Collection entries
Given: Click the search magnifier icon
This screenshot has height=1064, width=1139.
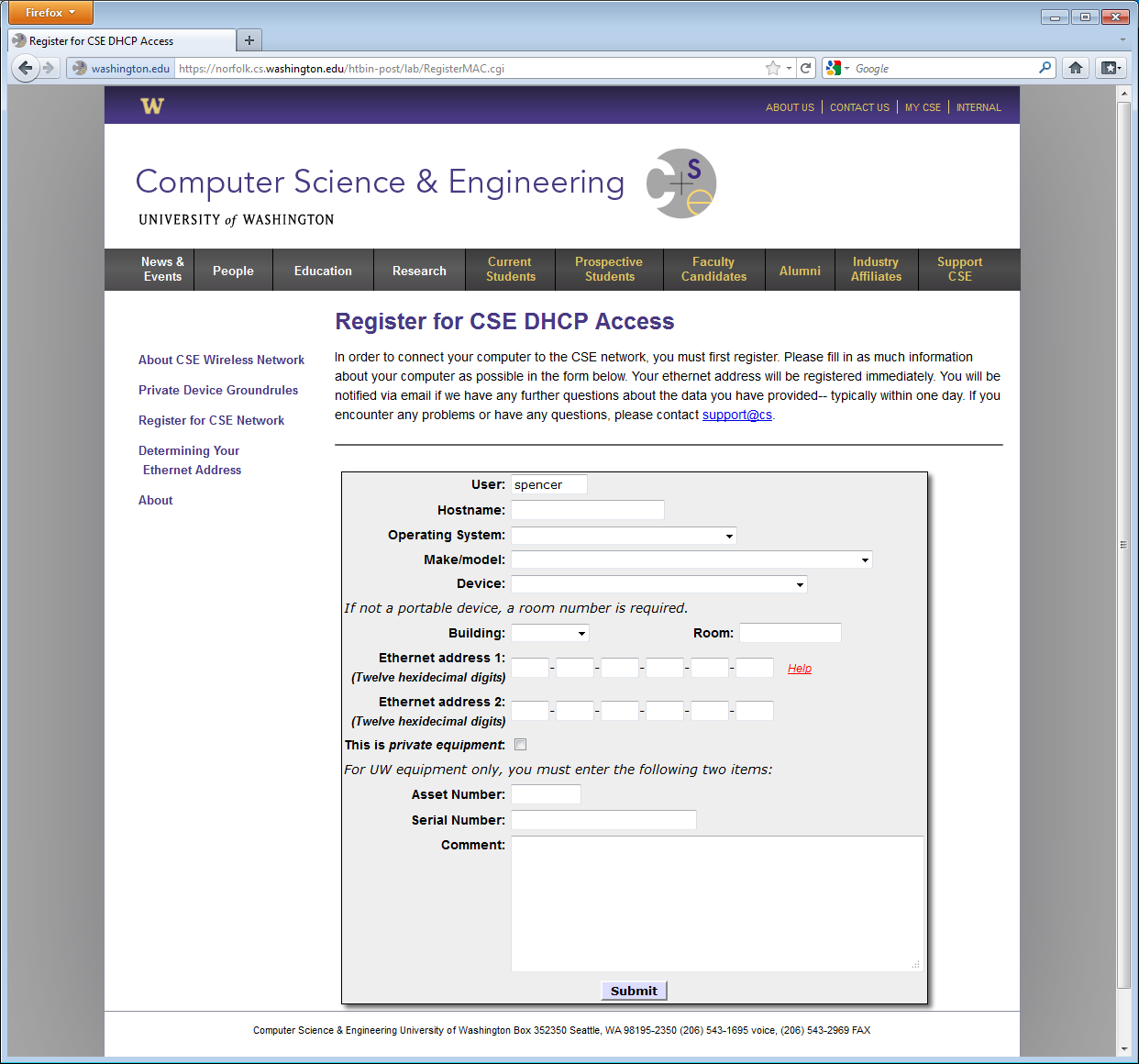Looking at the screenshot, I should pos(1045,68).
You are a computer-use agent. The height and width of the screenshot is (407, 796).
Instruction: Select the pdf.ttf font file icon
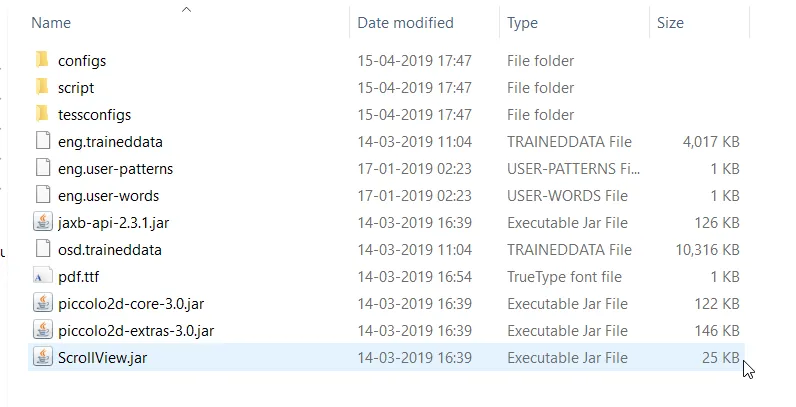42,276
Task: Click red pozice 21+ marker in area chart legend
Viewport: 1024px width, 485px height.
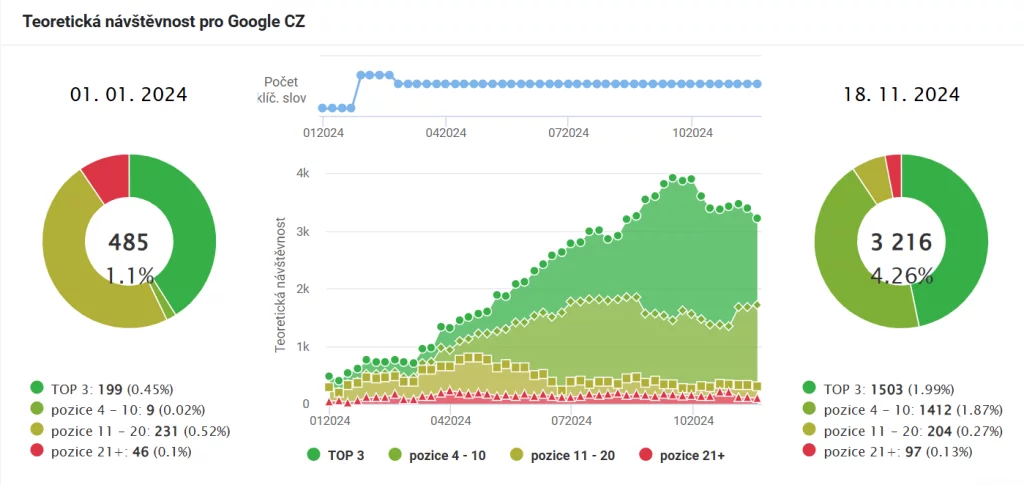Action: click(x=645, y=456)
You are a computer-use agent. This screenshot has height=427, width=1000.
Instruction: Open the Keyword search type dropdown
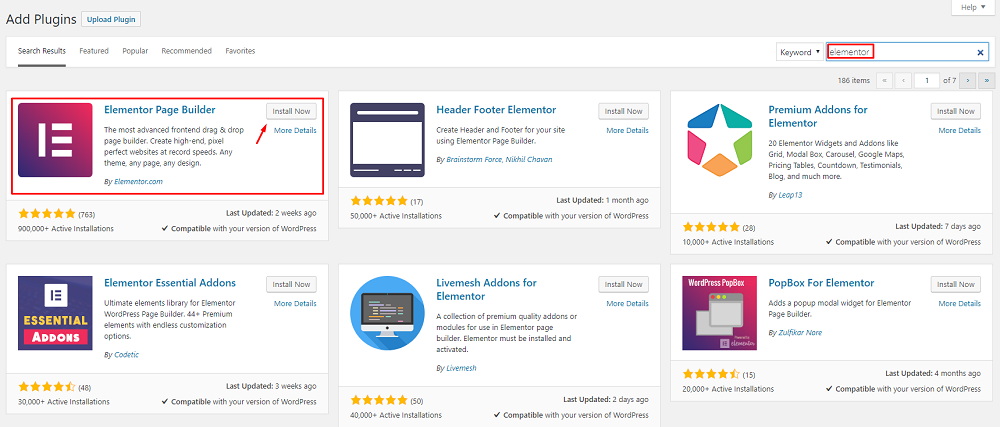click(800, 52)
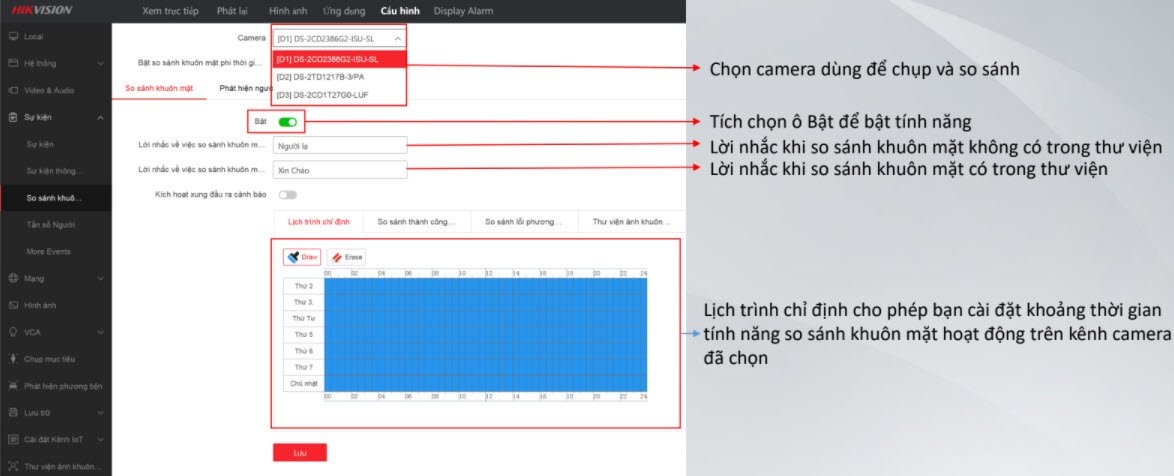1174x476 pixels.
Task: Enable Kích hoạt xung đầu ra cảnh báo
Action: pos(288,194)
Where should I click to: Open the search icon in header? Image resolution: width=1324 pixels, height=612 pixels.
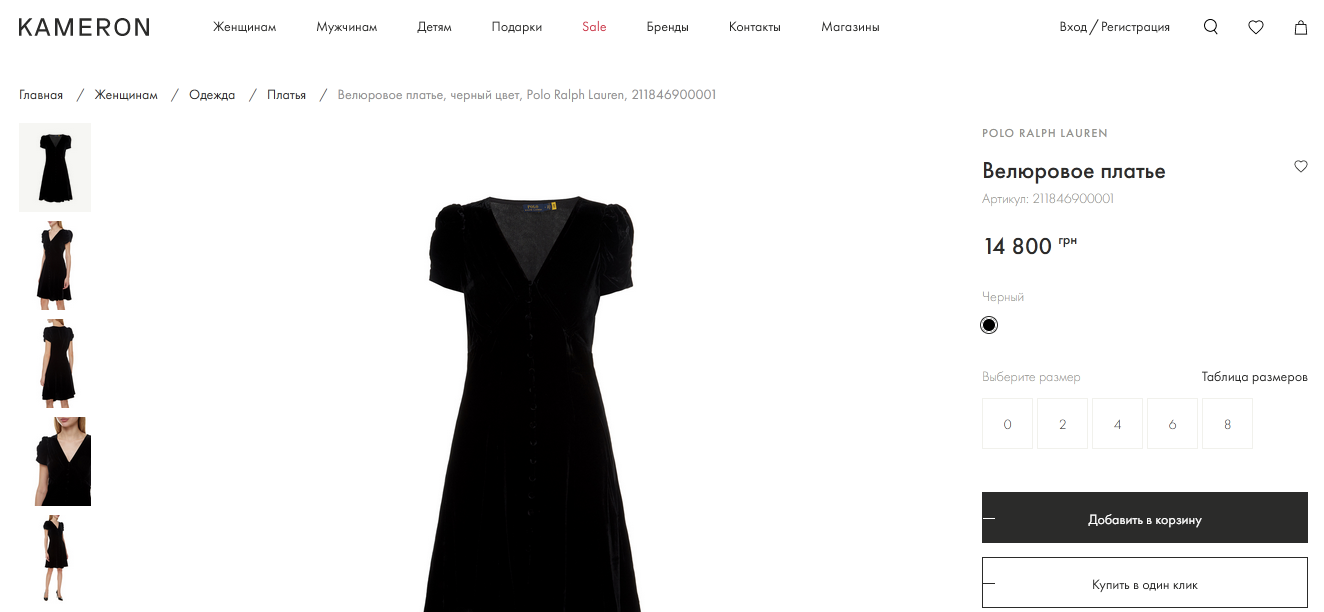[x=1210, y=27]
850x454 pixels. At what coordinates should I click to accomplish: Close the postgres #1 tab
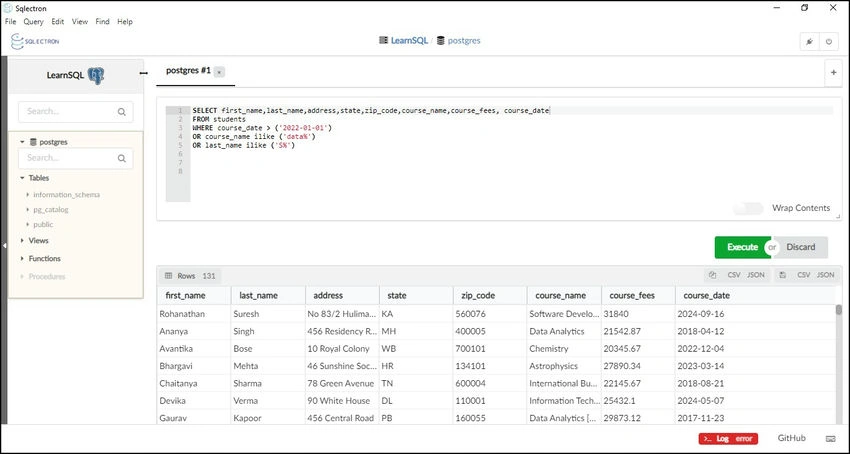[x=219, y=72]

• **What to work on**
Please edit the data above so that each "Instruction" becomes "Command" and nothing else changes. Leave the pictures out of your answer.

• **Output for this task**
Given: Click the search magnifier icon
This screenshot has height=1064, width=1139.
Looking at the screenshot, I should pos(1045,68).
You are a computer-use agent. The height and width of the screenshot is (407, 796).
Command: Select the pdf.ttf font file icon
42,276
Task: Click red pozice 21+ marker in area chart legend
Viewport: 1024px width, 485px height.
Action: click(x=645, y=456)
You are a computer-use agent. This screenshot has height=427, width=1000.
Command: Open the Keyword search type dropdown
click(800, 52)
1174x476 pixels.
Task: Enable Kích hoạt xung đầu ra cảnh báo
Action: pos(288,194)
Where should I click to: Open the search icon in header? Image resolution: width=1324 pixels, height=612 pixels.
[x=1210, y=27]
850x454 pixels. At what coordinates should I click to accomplish: Close the postgres #1 tab
[x=219, y=72]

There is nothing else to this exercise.